His turn - a longer kiss. "Sorry about the weather, but I won't let you get wet."
The belted black raincoat, a size too large, she had decided made her look like a badly wrapped parcel. He had gazed at her as struggled into the waders. "You look just fine to me."
Another kiss. "You'd look beautiful whatever you wore."
She had hauled on the ridiculous brimmed hat and gaze met gaze. The look was held for a long silent moment and, now looking back, that must have been the epiphany, the soul moment when everything else but the man behind the gaze lost its relevance and there had to be some urgent act, some gesture of the proof of love.
Bread went into the toaster and she opened a new packet of bacon and a tin of beans. She was suddenly, almost painfully, hungry and she broke two eggs into the pan.
The sizzle of the fat in the pan seemed like an echo of the silver water surging over moss- covered stones. It had pressed the high rubber boots he had provided hard against her legs making movement slow and difficult, wind and rain adding hindrance to progress to his promised beautiful fishing island on the lake.

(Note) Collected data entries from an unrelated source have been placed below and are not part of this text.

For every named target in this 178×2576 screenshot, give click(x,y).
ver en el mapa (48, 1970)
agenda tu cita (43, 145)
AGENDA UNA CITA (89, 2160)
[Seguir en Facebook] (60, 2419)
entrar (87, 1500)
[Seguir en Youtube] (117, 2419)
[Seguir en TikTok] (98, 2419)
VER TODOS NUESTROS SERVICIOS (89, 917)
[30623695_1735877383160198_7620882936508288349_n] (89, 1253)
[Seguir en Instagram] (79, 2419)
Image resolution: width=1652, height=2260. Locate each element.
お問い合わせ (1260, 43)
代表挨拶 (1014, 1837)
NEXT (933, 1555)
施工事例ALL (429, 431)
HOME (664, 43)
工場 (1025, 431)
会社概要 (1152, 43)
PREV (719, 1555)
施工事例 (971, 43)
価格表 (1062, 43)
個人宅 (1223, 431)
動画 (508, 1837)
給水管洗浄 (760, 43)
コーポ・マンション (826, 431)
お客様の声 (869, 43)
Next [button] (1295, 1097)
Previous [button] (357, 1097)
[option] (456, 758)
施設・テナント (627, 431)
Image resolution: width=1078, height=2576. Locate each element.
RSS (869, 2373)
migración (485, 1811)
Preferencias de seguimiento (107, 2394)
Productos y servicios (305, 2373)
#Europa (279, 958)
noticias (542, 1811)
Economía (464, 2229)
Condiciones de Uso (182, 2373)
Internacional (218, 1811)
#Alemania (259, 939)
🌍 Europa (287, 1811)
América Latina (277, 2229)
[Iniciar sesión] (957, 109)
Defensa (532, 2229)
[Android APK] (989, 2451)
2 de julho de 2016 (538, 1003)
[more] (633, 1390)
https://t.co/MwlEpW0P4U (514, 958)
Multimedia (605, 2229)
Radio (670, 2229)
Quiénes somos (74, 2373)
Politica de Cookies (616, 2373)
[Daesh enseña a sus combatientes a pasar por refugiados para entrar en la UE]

They did not get to the island, not then. She remembered taking off her glasses and storing them away in a pocket; remembered not being able to see clearly, slipping heavily, only his arms saving her from falling face down into the stream. He had heaved her up, the water cascading from the skirt of the coats and boots and suddenly there was a voice, above the sound of the waterfall, which had seemed to be hers.
"Never mind the fishing, let's make love."